Multicenter Trial to Treat Patients With Relapsed/Refractory Aggressive Non Hodgkin Lymphoma

Pharma Mar

Status and phase

Completed

Phase 2

Conditions

Lymphoma

Leukemia

Treatments

Drug: Aplidin®

Study type

Interventional

Funder types

Industry

Identifiers

NCT00884286

APL-B-013-02

Details and patient eligibility

About

This is a multicenter study to assess the anti-tumour activity,to investigate the safety profile and to obtain additional pharmacokinetic information for Aplidin® given as 1-hour weekly IV infusion in patients with aggressive non-Hodgkin's Lymphoma.

Full description

A Phase II Multicenter,Open-Label, Clinical And Pharmacokinetic Study Of Aplidin® As A 1-Hour Weekly IV Infusion, In Patients With Relapsed Or Refractory aggressive non-Hodgkin's Lymphoma.

Primary

• To assess the anti-tumour activity of Aplidin® given as a 1-hour weekly IV infusion, in patients with aggressive non-Hodgkin's Lymphoma, relapsing or refractory to a prior therapy.

Secondary

To further investigate the safety profile of Aplidin® given as 1-hour weekly IV infusion in this patient population.
To obtain additional pharmacokinetic information for Aplidin® given as 1-hour weekly IV infusion in patients with aggressive non-Hodgkin's Lymphoma.

Enrollment

67 patients

Sex

All

Ages

18+ years old

Volunteers

No Healthy Volunteers

Inclusion criteria

Written informed consent
Histologically confirmed aggressive lymphomas,
Patient requires treatment because NHL relapses
Measurable disease
Recovery from any non-hematological toxicity derived from previous treatments.

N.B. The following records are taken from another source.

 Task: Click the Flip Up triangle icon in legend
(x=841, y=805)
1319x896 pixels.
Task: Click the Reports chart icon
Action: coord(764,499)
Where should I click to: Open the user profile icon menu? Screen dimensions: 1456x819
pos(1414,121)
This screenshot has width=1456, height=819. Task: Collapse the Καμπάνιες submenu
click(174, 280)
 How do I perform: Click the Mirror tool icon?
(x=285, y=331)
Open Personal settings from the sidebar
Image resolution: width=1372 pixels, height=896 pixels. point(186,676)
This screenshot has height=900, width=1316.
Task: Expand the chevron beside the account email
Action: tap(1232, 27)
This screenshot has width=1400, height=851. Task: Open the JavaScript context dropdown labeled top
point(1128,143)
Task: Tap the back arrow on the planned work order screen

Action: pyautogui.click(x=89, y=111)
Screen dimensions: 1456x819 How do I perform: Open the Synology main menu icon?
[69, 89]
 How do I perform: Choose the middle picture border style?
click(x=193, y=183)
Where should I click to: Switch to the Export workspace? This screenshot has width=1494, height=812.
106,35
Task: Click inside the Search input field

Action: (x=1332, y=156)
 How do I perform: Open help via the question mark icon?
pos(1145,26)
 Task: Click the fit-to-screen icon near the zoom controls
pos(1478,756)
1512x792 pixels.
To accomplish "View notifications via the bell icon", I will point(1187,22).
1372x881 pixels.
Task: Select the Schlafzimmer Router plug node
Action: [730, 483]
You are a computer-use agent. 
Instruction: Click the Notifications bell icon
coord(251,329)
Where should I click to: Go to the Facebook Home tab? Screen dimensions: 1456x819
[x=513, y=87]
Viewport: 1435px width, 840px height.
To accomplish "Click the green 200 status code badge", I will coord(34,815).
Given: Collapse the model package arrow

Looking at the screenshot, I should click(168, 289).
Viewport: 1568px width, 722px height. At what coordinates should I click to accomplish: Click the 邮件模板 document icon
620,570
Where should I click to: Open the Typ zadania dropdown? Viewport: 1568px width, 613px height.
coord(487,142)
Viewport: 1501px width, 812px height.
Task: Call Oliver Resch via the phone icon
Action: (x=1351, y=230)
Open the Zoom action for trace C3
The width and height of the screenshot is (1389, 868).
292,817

The presence of alopecia and NCI-CTC grade < 2 symptomatic peripheral neuropathy is allowed.
Age > 18 years.
Performance status (ECOG) < 2
Adequate renal, hepatic, and bone marrow function (assessed < 14 days before inclusion in the study)
Left ventricular ejection fraction within normal limits.

Exclusion criteria

Prior therapy with Aplidin®.
Concomitant therapy with any anti-lymphoproliferative agent
Acute lymphoblastic leukemia.
CNS lymphoma.
HIV-associated lymphoma.
Prior gene therapy with viral vectors.
More than three previous lines of systemic biological agents or chemotherapies. Wash-out periods since the end of the precedent therapy less than:
- 6 weeks for nitroso-urea or high dose chemotherapy
- 3 weeks for other chemotherapies or biological agents
- 4 weeks for radiation or radionuclide therapy (6 weeks in case of prior extensive external beam radiation (more than 25% of bone marrow distribution).
- 4 weeks for major prior surgery
- 30 days for any investigational product
- 4 weeks for immunosuppressive therapy after allogeneic hematopoietic stem cell transplantation.
Pregnant or lactating women.
Men and women of reproductive potential who are not using effective contraceptive methods
History of another neoplastic disease. Exceptions: Non-melanoma skin cancer,cCarcinoma in situ of any site,any other cancer curatively treated and no evidence of disease for at least 10 years.
Known cerebral or leptomeningeal involvement.
Other relevant diseases or adverse clinical conditions
Treatment with any investigational product in the 30 days period before inclusion in the study.
Known hypersensitivity to Aplidin®, mannitol, cremophor EL, or ethanol
Limitation of the patient's ability to comply with the treatment or follow-up protocol.